If Charter Communications is successful in its attempt to buy Time Warner Cable and Bright House Communications, it will control about half of the Californian broadband market, and low income households will make up a disproportionately high share of that expanded customer base.
Comcast’s failed attempt to buy Time Warner (including Time Warner’s ownership interest in Bright House) and swap markets with Charter would have given it control of 84% of the broadband market in California, according to an analysis done by the California Public Utilities Commission’s office of ratepayer advocates (ORA). That’s up from its current 34% share. In other words, Charter, Bright House and Time Warner’s combined share is 50%, plus a little more – Charter would have hung onto its systems in the Lake Tahoe area.
An economist hired by ORA – Lee Selwyn – ran the numbers on the proposed merger, and concluded that the “lowest income households [are] most vulnerable to future rate increases”…
Providers of broadband services at each speed tier are focusing their resources on more affluent areas and customers. Dr. Selwyn found that “the weighted average median household income is consistently greater for every speed tier in census blocks where one or more competitors offer service than for those census blocks where the Joint Applicants [i.e. the four cable companies involved] are the only source [of] broadband access at that speed.”
Dr.
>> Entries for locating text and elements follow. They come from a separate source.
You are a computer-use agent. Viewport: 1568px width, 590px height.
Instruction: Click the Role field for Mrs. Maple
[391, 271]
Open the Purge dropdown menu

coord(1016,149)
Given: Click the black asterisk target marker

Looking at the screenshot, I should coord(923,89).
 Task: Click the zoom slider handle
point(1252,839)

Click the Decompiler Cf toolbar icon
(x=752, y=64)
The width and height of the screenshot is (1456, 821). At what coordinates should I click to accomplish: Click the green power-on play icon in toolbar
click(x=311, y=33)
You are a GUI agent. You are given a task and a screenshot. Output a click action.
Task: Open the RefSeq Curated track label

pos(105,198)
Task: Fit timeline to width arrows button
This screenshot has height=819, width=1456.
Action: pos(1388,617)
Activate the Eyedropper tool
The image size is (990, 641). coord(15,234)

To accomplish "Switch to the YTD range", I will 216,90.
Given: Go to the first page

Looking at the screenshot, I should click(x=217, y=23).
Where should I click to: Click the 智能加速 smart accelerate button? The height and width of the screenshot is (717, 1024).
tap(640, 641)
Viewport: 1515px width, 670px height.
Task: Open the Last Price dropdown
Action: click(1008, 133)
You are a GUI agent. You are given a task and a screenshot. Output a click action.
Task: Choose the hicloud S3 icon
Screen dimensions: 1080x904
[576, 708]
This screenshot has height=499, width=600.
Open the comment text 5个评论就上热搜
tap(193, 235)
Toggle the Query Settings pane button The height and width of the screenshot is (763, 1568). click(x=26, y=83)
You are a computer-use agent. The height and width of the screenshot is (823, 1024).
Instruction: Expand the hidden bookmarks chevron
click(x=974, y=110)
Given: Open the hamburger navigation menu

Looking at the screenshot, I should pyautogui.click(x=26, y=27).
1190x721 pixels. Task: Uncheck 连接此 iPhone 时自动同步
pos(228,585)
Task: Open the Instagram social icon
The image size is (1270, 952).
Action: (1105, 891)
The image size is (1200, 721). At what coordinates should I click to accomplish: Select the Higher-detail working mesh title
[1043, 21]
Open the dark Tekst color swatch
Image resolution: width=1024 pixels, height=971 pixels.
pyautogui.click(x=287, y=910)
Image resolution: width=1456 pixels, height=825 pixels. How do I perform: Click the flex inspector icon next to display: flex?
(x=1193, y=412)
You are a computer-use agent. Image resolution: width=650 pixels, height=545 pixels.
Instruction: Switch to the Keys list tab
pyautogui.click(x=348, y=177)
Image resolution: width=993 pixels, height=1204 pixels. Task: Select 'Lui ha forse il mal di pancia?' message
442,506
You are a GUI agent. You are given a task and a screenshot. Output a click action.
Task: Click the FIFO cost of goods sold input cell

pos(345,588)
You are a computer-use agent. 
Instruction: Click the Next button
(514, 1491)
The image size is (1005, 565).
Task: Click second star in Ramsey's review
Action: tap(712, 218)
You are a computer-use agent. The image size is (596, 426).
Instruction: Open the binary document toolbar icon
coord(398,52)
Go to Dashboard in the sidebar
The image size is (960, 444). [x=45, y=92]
Selwyn determined that TWC, Charter and Bright House currently serve areas with much lower average household incomes than those Comcast serves. He also noted that TWC, Charter and Bright House have significantly lower broadband subscriber penetration rates than Comcast. In addition, where there are competitors to Joint Applicants, those competitors appear to be serving more affluent customers.
This raises a public policy issue for the CPUC as it has been committed to eliminating the “digital divide” in California.
There are differences between the original Comcast-led merger and the current three-way hook up, but the core issue is the same: would it give one company effective monopoly control of California’s broadband market, or at least within enough of it to make it dangerous? Up to this point, the CPUC’s answer is yes regarding the original mega-deal. The Charter – Bright House – Time Warner deal isn’t quite as huge, but it’s still big, still would create a cable giant in California, and is still just as troubling.